The problem I think is the term "movement point" within the definition of "counting spaces". Since large figures can't move diagonally they spend 2 movement points to get to the same spot as a small figure.

I agree with these interpretations of how we'd like the rules to work but I can't find in the rule book where it actually states this. If you look up accuracy it points you to counting spaces which points to movement which references the movement of large figures. The way you are stating it should work is how I agree it should but I can't find the rules that explain that to a play group.

I agree with this. Everyone is interrupting this the way we think it should be played but we can't find any rules to back it up.

Edited by tk426

Does common sense come into play here? Maybe we need a FAQ to settle things like this.

Accuracy works the same way for large and small figures

page 9

countIng spaces

Many effects require players to measure the distance between two spaces. To determine this number, the player counts the number of movement points it would take for a figure to move from one space to the other.

The problem I think is the term "movement point" within the definition of "counting spaces". Since large figures can't move diagonally they spend 2 movement points to get to the same spot as a small figure.
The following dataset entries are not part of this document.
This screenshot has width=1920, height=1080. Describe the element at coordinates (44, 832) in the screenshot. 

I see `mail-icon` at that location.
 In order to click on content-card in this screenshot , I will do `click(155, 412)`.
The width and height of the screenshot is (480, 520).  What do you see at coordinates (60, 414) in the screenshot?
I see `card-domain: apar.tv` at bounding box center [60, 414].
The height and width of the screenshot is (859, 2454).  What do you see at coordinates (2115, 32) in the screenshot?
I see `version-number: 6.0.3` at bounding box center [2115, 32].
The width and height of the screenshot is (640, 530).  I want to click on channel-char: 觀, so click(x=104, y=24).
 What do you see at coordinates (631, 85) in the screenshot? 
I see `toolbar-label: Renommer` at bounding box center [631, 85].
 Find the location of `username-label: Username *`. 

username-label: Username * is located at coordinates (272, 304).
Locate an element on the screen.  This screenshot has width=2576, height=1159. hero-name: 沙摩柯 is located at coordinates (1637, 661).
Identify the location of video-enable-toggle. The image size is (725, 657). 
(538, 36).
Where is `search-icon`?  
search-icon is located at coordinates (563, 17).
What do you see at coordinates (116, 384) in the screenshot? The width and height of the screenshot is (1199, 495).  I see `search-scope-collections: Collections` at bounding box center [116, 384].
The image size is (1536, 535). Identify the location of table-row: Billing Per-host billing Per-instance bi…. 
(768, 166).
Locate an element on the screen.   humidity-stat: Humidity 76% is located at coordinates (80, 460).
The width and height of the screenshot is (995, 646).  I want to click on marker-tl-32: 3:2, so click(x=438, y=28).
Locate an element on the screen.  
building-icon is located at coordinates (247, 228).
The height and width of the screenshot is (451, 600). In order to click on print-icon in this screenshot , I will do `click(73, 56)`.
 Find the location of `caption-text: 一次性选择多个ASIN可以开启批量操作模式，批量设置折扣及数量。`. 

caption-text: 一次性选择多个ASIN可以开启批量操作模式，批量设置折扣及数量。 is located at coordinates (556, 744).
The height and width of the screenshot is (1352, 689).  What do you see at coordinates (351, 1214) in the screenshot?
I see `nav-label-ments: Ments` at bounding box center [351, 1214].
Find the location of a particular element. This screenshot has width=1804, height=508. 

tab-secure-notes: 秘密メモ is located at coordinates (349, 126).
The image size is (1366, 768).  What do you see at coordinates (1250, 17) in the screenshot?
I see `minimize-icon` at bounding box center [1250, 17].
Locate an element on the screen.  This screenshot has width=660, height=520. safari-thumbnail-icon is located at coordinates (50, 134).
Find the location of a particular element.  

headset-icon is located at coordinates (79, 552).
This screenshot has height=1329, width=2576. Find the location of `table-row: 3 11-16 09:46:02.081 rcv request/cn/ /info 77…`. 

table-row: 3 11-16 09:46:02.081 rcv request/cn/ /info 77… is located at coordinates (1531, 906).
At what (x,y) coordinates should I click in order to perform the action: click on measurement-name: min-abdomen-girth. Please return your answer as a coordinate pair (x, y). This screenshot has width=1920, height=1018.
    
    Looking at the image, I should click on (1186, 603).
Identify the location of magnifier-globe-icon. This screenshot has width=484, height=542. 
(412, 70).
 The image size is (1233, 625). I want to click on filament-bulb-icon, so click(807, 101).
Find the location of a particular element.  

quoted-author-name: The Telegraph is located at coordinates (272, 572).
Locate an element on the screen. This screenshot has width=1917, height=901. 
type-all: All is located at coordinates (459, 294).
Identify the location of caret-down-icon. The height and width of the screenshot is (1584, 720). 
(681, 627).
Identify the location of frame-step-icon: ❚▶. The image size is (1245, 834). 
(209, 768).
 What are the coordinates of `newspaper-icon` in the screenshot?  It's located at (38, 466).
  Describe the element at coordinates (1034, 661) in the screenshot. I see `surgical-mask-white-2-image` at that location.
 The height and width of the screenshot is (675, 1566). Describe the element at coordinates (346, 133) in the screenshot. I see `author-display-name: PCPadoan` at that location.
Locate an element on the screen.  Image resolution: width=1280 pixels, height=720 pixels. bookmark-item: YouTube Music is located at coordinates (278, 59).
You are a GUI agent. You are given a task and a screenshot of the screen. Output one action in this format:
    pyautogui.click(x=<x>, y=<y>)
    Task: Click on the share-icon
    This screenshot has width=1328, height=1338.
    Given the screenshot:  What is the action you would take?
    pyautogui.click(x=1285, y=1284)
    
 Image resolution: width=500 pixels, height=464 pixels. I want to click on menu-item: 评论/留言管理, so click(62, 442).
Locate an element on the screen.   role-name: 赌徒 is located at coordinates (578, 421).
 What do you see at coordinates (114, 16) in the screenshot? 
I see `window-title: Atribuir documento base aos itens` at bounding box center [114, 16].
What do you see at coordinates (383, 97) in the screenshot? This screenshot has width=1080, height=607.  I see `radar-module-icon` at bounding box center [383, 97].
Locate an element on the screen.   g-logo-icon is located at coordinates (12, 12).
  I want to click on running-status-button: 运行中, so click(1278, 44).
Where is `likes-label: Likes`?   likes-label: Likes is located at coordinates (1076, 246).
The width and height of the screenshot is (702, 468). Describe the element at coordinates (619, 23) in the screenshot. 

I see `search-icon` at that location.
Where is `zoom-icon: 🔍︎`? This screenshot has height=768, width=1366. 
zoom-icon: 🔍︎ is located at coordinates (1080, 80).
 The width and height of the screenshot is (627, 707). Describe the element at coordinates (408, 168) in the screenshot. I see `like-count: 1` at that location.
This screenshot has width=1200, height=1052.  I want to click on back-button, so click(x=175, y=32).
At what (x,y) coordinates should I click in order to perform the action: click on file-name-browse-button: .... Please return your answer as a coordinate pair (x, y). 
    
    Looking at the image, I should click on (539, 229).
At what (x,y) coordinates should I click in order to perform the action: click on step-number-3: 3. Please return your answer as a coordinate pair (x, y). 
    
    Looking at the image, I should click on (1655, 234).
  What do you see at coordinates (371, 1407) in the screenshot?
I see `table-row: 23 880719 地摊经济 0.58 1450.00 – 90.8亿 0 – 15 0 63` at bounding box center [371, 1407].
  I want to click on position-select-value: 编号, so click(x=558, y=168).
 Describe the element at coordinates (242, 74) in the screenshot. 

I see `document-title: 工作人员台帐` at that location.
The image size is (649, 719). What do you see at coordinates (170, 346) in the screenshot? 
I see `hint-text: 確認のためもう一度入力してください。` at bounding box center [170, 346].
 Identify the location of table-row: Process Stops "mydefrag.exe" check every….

I see the issue now. Using "movement points" was a very odd choice indeed.

I'd argue that the text specifically states "a figure" and not "the figure" ... so you could stretch and just assume that means all normal sized models.

But yes, it probably needs a FAQ.

FYI I got a response from FFG. They don't have an answer yet. They pretty much said they are collecting questions for the next few weeks then coming up with a clear and consistent answer to them (so everyone gets the same answer). Sounds like they'll be making an FAQ. Make sure if you have any other rules issues to ask using the rules questions link on this website.

I agree the use of the word a Figure could mean any Figure, so if you choose to use a small Figure this works. I think we all agree Figure size should not effect accuracy based on it's movement restriction.